Summary
The story begins with fourteen-year old David trying to adjust to his family's move to Firetown. He is a bookish kid, and he peruses books as he tries to shelve them in an orderly way in the new house.
His father is a teacher, and the family has moved to a rural area, to the farm where his mother grew up. Her mother (David's grandmother) lives with them. The family is beset by tension. The grandmother has Parkinson's disease, and the mother is stressed from caring for her. The father tries to escape the domestic tension through working.
David contemplates death and religion. He finds both subjects unsettling. He is also uneasy about living in the country, being unfamiliar with it. The mother and father have an ongoing disagreement about chemicals; the mother wants to farm organically, but the father believes in the necessity of chemical intervention. He has little respect for men who farm the land.

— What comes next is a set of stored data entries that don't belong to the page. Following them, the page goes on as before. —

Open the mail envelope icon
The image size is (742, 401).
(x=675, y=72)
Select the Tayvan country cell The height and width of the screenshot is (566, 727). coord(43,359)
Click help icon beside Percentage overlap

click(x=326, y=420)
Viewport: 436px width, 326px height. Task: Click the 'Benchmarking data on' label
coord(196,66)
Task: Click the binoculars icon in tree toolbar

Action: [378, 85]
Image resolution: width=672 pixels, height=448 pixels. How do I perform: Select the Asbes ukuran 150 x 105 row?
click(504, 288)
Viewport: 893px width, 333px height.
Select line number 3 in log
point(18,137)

David tries to get answers from his pastor to reconcile his rational thoughts with matters of faith. The pastor is unable to help him reconcile those feelings and becomes defensive. David concludes that organized religion is empty but enjoys the thought of salvation. His mother tells him that mankind created God, and David rejects the idea. He is preoccupied with the idea that death is final, and he hopes that there will be an afterlife.
David is told by his mother and grandmother to shoot the pigeons that are fouling the barn and the furniture stored there. David shoots a number of pigeons and then, at his mother's direction, buries them. In looking closely at the intricacy of the markings on the pigeons as he buries them, David seems to come to some answers about God, creation, and death that in some way answer his questions and comfort him.